Manila: President Rodrigo Duterte has warned unscrupulous traders that he will not hesitate to use emergency powers to keep prices of commodities stable.
“Do not force me to resort to emergency measures. I will use the powers of the president and ask the military and police to raid warehouses if you insist on hoarding rice,” Duterte warned traders on Sunday afternoon before leaving for Israel where he is due for a three-day visit.
“If it concerns the stomachs of Filipinos, I will do it (order emergency measures),” the President said.
The prices of rice, just like most other commodities in the country had been rising as a result of high inflation and supply concerns. The president said in most cases, the increase in the price of staple is artificially driven as unscrupulous businessmen hoard stocks with the intention of drawing greater profit.
The price of rice had reached unprecedented levels in some parts of the Philippines, including in Sulu and Tawi-Tawi which traditionally enjoyed low prices of commodities due to its proximity to Sabah, Malaysia.
Barter traders before had shipped goods like rice and other commodities across the border resulting in stabilised prices. However in recent months, moves by Malaysia to seal its borders had caused the price of the staple cereal to double, according to Agriculture Secretary Manny Pinol.
In the departure speech he gave at the Ninoy Aquino International Airport Terminal 2, the President rejected suggestions that “legalised smuggling” of rice be allowed to lower down prices.

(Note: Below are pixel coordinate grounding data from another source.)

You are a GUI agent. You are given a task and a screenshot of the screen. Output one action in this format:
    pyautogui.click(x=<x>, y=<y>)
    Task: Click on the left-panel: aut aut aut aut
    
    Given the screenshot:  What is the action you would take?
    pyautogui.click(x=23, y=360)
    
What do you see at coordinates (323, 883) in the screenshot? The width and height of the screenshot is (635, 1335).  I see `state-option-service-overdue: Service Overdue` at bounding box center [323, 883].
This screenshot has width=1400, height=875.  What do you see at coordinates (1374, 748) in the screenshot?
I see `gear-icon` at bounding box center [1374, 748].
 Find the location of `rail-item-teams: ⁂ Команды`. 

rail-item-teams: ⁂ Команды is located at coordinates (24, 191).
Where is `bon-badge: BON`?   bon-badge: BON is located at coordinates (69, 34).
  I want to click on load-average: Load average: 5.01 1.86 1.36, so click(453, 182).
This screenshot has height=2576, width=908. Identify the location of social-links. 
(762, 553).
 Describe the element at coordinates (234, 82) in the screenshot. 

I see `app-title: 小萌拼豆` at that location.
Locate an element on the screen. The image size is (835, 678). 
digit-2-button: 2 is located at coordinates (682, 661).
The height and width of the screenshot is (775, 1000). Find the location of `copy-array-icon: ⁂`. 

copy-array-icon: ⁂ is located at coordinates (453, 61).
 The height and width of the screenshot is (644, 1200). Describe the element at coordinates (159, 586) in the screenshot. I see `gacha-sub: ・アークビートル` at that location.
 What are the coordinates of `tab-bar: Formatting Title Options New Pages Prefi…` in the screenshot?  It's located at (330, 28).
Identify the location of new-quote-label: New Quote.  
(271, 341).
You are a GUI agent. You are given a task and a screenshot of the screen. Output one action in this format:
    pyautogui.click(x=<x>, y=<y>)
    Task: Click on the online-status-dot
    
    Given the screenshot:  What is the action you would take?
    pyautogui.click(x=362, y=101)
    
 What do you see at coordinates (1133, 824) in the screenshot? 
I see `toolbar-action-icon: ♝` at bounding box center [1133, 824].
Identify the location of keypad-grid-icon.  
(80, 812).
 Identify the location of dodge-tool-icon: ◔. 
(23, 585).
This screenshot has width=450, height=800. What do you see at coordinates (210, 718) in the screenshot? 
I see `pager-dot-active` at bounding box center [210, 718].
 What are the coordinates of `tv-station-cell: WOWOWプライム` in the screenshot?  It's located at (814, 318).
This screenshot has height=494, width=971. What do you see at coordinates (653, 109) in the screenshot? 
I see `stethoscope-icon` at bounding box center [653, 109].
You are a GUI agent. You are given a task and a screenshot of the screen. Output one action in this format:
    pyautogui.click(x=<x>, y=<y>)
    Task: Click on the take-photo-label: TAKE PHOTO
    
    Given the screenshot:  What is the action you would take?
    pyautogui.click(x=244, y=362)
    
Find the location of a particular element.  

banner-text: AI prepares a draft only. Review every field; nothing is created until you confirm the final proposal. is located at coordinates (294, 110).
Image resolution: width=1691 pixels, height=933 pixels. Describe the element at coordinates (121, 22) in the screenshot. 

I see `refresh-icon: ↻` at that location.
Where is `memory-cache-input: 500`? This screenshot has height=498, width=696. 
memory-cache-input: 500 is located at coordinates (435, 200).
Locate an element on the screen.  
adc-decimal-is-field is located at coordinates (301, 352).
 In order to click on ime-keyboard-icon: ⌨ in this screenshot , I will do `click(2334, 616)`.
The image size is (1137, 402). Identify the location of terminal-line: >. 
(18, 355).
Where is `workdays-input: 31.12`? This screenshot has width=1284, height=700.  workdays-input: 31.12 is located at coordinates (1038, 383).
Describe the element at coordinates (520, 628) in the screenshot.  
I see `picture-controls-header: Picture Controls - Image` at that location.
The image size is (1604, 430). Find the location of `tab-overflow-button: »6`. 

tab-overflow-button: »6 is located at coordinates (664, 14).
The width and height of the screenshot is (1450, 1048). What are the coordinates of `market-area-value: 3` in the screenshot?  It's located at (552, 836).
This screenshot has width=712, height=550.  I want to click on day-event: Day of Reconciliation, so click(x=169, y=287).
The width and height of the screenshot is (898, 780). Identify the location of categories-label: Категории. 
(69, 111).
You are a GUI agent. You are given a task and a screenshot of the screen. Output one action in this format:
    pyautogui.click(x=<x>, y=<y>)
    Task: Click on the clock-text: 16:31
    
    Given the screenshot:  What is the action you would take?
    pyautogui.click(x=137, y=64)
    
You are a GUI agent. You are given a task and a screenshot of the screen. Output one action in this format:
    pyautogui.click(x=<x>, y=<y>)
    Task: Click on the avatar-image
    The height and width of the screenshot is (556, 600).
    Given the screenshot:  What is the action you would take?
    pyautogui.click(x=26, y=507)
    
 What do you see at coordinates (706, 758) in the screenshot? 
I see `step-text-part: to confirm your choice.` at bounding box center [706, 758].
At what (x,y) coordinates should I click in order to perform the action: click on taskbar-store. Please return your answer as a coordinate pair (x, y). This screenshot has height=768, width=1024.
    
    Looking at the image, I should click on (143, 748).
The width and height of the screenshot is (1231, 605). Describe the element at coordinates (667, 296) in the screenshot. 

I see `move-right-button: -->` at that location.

“Government would rather lose money than allow smuggling. No, of course not. I will not allow it (smuggling). It will be destructive for the economy. It will promote disorder in this country,” he said.
“All officials are bound by laws,” he added.
The president said that if traders insist on smuggling rice into the country, these would be confiscated and either distributed for free to those who are in need.
“Well, those smuggled rice have not paid any taxes or tariff, or whatever. So, they are confiscated, at disposal of the government and maybe I shall distribute it for free or go down to the last prices, prevailing market prices,” the president said.
Although the country is predominantly agricultural with vast tracts of rice fields, the country often times had to resort to importing the staple cereal. The archipelagic nature of the Philippines coupled with frequent calamities, make it difficult for farmers to predict harvest success.